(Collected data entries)

§

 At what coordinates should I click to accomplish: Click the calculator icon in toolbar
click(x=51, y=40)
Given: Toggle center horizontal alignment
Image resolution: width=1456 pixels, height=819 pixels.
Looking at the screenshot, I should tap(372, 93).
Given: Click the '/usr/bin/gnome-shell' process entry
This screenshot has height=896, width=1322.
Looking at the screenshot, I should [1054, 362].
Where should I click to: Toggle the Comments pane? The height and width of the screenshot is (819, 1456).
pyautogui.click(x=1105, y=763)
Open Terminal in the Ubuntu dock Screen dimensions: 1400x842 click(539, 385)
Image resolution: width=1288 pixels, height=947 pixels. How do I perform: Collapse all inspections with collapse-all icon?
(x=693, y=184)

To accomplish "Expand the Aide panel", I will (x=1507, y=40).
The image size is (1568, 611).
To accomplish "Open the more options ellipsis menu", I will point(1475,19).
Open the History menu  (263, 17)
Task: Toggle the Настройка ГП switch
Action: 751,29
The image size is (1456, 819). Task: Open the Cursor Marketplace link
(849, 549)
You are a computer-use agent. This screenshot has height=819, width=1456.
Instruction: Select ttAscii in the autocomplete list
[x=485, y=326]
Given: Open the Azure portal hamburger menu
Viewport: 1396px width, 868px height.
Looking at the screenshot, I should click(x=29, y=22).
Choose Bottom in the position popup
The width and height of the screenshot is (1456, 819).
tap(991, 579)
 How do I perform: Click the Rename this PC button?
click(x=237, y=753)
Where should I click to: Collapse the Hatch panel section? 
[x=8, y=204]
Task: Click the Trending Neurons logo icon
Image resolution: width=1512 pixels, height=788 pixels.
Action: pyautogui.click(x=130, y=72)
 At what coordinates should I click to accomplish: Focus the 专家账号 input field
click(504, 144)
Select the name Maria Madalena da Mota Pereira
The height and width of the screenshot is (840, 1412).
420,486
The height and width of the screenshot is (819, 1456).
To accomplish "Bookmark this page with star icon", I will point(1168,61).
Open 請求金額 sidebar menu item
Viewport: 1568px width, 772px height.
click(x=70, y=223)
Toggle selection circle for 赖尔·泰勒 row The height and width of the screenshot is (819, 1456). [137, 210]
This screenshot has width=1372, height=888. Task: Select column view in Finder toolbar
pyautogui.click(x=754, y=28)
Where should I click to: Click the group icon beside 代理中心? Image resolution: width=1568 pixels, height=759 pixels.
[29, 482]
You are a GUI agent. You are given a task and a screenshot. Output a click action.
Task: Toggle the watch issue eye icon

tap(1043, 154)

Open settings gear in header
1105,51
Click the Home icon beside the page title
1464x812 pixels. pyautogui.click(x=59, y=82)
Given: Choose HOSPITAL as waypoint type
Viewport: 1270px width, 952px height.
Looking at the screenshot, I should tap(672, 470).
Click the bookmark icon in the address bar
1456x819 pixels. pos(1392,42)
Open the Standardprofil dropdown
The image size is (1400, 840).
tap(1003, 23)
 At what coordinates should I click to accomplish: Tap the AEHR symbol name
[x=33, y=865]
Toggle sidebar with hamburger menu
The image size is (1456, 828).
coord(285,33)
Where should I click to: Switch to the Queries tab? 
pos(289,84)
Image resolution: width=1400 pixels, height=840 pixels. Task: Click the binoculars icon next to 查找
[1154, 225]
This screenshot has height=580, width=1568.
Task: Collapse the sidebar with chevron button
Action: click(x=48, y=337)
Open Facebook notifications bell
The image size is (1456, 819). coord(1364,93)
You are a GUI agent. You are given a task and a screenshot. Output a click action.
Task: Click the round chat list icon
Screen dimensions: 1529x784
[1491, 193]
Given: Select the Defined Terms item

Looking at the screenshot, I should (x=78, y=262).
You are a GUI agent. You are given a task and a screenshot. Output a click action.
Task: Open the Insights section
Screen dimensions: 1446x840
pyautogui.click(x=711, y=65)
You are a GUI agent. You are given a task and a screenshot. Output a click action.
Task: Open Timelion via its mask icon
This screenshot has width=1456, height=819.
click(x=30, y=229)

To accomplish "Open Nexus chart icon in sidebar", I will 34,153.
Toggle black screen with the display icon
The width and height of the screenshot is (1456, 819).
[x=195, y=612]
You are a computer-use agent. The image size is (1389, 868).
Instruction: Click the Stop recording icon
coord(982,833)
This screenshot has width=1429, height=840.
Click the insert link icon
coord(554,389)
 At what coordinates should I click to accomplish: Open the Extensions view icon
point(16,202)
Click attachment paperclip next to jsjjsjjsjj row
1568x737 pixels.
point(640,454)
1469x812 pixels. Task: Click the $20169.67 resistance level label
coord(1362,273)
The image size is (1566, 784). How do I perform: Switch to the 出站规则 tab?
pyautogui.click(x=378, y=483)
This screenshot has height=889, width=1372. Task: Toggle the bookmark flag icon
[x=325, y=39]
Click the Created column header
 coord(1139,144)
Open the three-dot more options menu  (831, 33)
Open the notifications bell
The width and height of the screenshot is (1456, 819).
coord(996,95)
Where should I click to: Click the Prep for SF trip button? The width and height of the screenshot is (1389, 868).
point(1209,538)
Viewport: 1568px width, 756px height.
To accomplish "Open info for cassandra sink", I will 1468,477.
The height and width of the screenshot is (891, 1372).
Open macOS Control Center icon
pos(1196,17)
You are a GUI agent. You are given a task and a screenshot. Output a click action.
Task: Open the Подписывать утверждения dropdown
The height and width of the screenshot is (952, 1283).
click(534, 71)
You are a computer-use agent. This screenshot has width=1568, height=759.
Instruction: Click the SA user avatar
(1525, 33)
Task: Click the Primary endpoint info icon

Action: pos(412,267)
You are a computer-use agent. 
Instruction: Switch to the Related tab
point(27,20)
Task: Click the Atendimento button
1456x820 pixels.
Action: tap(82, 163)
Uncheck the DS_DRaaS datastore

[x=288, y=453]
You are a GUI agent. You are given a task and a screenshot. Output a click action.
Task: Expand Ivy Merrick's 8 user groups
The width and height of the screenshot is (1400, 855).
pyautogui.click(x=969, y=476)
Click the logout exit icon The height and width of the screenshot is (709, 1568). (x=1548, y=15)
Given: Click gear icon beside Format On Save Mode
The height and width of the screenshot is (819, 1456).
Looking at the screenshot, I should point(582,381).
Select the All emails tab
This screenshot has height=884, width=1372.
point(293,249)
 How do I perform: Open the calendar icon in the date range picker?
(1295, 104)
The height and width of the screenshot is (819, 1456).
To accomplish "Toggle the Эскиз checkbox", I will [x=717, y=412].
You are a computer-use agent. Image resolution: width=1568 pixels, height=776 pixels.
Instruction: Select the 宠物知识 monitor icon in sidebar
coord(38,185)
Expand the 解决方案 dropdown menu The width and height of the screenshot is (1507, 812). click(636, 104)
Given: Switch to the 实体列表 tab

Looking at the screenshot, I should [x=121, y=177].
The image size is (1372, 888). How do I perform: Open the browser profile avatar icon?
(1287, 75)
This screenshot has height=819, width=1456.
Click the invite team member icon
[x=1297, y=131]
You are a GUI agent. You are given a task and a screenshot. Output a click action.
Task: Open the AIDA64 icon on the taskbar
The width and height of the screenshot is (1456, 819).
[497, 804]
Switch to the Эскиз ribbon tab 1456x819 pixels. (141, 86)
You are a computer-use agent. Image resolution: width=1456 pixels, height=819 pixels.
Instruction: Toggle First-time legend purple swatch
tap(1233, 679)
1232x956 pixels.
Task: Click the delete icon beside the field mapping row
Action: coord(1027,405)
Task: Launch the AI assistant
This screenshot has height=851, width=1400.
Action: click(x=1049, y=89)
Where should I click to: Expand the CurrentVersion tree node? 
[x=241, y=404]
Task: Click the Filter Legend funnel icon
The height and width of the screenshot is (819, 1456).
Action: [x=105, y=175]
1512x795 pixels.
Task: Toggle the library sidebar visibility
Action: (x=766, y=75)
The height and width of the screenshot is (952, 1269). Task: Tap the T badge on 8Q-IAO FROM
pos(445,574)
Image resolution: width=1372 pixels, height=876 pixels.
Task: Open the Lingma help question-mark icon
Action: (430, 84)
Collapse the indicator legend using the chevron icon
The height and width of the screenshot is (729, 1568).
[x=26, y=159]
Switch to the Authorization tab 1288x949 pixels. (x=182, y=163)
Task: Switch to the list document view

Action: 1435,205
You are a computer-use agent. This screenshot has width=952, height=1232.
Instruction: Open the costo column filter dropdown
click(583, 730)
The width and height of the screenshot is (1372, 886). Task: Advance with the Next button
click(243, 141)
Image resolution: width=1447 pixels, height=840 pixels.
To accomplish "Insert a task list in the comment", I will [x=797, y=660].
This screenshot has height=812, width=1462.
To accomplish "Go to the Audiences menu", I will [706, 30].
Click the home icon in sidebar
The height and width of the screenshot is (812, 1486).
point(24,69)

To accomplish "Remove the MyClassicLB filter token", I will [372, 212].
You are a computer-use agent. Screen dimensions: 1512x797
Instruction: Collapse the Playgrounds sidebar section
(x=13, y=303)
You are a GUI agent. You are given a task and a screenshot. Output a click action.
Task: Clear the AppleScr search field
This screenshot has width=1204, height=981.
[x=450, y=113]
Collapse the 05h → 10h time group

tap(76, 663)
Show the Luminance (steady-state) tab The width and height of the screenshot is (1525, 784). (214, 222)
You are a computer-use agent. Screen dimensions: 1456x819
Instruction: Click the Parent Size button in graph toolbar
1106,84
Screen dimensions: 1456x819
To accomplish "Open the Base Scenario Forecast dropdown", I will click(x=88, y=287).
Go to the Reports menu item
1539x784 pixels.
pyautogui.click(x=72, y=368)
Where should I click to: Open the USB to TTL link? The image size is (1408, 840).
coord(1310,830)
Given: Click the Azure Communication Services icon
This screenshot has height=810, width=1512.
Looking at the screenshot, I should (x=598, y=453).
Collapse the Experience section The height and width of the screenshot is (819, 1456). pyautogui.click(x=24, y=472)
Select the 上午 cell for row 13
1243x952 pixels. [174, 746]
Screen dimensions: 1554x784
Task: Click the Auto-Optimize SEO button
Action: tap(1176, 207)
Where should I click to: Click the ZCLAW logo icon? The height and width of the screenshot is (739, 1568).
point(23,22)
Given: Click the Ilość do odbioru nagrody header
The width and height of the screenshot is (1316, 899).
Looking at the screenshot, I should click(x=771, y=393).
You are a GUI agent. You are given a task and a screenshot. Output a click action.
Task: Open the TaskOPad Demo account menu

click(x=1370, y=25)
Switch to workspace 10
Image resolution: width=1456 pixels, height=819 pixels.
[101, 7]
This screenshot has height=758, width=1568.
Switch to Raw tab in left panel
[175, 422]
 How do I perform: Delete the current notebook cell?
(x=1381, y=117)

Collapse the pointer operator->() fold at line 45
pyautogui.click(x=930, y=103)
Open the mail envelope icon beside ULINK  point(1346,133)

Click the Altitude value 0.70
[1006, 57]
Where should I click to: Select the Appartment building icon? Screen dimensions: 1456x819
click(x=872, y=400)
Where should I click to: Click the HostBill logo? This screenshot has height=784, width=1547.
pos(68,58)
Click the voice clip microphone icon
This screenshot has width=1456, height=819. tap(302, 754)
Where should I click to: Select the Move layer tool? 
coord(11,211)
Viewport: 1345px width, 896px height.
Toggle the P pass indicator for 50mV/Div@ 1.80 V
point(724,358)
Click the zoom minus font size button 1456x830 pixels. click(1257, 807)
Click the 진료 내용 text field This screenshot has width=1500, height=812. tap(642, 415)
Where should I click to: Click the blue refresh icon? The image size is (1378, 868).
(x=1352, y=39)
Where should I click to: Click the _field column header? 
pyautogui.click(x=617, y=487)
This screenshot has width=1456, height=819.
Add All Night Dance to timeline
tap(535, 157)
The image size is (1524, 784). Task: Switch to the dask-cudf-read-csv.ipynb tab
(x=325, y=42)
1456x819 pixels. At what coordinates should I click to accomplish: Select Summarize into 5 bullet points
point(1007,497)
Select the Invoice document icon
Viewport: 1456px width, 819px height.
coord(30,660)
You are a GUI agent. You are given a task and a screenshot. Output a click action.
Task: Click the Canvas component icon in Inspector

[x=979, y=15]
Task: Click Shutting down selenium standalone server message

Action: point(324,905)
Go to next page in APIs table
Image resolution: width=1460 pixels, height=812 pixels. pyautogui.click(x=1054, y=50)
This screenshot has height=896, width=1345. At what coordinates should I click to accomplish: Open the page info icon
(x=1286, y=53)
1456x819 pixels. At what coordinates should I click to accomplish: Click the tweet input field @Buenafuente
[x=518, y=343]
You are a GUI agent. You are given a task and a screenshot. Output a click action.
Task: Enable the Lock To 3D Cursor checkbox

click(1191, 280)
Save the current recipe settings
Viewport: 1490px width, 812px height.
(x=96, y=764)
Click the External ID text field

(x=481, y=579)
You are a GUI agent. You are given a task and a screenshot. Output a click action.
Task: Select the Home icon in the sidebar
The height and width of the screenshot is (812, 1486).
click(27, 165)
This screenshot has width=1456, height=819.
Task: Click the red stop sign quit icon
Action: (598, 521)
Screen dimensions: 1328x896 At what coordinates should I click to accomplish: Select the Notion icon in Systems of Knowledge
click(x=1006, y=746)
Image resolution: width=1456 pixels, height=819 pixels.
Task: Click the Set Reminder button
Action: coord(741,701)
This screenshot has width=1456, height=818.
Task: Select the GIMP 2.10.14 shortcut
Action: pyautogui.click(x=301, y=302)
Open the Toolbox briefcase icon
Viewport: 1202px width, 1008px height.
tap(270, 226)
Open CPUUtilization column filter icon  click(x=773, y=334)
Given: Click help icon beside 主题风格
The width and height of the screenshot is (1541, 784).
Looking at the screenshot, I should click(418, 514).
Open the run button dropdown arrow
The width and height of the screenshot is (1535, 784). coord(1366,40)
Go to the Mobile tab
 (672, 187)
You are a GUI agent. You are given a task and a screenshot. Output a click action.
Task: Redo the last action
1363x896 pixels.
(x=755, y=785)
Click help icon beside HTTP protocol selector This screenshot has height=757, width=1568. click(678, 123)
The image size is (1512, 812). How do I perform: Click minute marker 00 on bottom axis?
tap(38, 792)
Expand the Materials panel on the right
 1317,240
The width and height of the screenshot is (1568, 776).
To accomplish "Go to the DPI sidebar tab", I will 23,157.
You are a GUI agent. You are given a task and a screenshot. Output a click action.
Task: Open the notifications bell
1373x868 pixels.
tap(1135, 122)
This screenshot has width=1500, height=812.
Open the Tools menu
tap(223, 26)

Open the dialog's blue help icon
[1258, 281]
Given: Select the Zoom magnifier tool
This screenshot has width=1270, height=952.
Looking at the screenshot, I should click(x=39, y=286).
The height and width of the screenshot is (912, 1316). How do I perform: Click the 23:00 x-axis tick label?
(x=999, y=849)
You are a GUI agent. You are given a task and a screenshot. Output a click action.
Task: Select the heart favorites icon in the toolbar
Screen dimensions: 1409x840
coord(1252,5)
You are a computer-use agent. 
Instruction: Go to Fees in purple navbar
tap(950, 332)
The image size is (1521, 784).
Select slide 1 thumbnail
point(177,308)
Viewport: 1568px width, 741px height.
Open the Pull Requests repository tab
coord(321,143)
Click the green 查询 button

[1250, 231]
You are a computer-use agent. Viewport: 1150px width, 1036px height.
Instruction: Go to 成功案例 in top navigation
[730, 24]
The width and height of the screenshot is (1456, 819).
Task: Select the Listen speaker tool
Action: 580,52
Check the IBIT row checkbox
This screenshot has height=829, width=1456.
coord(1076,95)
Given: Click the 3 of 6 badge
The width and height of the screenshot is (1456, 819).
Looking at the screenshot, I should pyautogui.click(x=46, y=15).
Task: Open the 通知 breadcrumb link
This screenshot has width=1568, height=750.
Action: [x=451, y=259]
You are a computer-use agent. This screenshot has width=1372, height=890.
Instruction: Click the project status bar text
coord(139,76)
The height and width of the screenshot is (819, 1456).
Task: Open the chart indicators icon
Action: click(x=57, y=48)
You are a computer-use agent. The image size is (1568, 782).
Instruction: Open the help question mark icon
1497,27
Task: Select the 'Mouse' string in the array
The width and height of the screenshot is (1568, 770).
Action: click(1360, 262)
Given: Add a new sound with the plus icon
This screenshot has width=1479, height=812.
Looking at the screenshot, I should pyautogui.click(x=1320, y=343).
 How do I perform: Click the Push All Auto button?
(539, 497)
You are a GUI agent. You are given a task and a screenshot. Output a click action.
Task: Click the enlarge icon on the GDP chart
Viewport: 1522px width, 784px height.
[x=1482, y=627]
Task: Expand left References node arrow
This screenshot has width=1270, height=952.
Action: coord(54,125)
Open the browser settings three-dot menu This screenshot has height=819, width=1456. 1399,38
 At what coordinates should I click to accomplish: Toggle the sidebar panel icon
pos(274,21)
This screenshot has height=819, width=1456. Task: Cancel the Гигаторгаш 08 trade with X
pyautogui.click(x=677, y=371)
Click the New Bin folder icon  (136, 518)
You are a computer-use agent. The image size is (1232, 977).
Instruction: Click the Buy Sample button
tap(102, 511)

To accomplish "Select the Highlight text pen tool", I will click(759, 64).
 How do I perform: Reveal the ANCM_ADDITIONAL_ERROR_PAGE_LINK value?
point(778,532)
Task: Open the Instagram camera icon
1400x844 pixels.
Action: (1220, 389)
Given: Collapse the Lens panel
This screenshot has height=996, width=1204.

§

§ Goal of the exercise
Given the word "Save", show every line of the records that contains it.

§ Task result
Given: Click gear icon beside Format On Save Mode
Save the current recipe settings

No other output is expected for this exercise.